I used to hate this notion: that you could employ half a dozen former dockers to fit a car’s windscreen wipers and it would suddenly become all John Bullish and strut around shouting ‘two world wars and one world cup’ every time it saw a BMW. But I note that the new Primera is not only being built in Britain. It was designed here, too, and it isn’t even being sold in Japan. Nissan has woken up to the fact that Ford and Vauxhall are perceived to be European because the cars they make here are designed here and, generally speaking, are not sold in America.

So the new Primera: what’s it like? Well, I’ve just spent a week with one and, to be honest, it’s like a Japanese saloon car. It looks like a Japanese saloon car. It drives like a Japanese saloon car. And this is not a criticism. There’s
nothing wrong with Japanese saloon cars providing they don’t pretend to be Moroccan or Portuguese. This new car is European. It just doesn’t feel it, and that’s not the same thing at all.

Like the old model, the new one is almost wilfully boring to behold. They’ve fitted a new nose, but it looks like a tongue, and round at the back it looks like… do you know, I can’t remember. And I can’t picture the side either – just that tongue at the front.

Inside, it’s grey. It was probably black or brown, but I remember it as grey. As far as space is concerned, it is fine. I could sit behind myself, if you see what I mean, and there were lots of little nooks into which the sales rep could put his electric razor and gum.

But you know, sitting there in the showroom, the new Primera is like the old Primera. Just another car. Just another way of spending £15,000 on four doors and a seat. To see why this car is so good, you need to take it for a drive.

Now, I know I had the 2-litre super-sport ripsnorter, so of course it was good. But the chassis on this new car is little changed from the chassis on the old, so even the lowly models will have handling way above their station. This is perhaps the only repmobile out there that is genuinely good fun to drive.

I must say the five-speed gearbox was a bit vague, but you could always opt for the hyperdrive auto with six-speed sequential override. I have no idea what this is, but it sounds fab.

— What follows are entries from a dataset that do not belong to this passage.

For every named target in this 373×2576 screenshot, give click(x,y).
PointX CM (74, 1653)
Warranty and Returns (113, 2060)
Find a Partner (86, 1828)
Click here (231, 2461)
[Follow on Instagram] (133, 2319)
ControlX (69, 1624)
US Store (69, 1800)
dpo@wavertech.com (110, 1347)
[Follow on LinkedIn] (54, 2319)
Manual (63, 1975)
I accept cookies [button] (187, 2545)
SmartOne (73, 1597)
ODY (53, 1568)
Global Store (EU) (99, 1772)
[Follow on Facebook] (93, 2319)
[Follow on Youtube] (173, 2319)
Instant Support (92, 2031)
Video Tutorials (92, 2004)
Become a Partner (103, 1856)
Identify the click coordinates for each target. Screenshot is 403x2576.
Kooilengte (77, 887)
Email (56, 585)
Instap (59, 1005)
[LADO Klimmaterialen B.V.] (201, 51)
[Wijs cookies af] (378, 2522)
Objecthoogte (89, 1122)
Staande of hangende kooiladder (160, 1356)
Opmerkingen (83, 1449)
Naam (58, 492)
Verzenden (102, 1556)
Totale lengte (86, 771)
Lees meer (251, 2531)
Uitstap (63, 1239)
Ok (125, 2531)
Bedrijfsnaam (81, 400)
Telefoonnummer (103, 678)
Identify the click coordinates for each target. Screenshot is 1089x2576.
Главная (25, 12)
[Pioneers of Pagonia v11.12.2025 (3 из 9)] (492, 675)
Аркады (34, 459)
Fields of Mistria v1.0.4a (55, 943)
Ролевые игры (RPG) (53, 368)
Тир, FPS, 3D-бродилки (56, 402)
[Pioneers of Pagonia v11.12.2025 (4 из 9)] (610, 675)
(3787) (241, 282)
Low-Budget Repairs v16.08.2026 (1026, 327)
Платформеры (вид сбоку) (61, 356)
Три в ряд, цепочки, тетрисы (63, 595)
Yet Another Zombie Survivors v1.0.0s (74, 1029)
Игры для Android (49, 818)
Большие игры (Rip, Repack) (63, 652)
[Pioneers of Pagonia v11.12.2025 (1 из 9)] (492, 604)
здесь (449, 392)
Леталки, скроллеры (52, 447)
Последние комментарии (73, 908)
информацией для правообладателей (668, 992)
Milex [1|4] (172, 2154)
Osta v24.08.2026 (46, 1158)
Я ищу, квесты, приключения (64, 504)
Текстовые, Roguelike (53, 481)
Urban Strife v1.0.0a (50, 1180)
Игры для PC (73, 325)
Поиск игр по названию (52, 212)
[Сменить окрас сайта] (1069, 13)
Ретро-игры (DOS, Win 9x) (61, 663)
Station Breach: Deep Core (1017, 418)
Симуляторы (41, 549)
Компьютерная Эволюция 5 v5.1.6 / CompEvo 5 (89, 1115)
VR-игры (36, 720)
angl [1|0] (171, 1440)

As does the engine. At high revs it makes an angry, growly noise which urges you to explore that handling prowess.

Indeed, this is exactly the sort of car you should use if
you wish to eat in one of Birmingham’s new restaurants. It’s big enough to take all your friends, and good fun on the way. But best of all it looks so terribly dreary that nobody will nick it.

Another good reason to keep out of London

The first time I drove a Porsche Boxster, everything was just so. I was on my way to Scarborough to film it, with nine of its closest drop-head rivals, and I was crossing the Yorkshire wolds, which play host to some of the best driving roads in Britain. And, boy, was I having fun, slithering round the corners, enjoying the metallic rasp of that 2.5-litre engine as it passed 5000rpm and generally doing the sort of speeds that aren’t allowed.

And then I noticed a pair of headlights in my rear-view mirror, a way off to start with but getting closer. Eventually, they were right on my tail and, obviously, I reckoned this was one of the others on its way to Scarborough – the BMW Z3, perhaps, or the fearsome TVR Chimera.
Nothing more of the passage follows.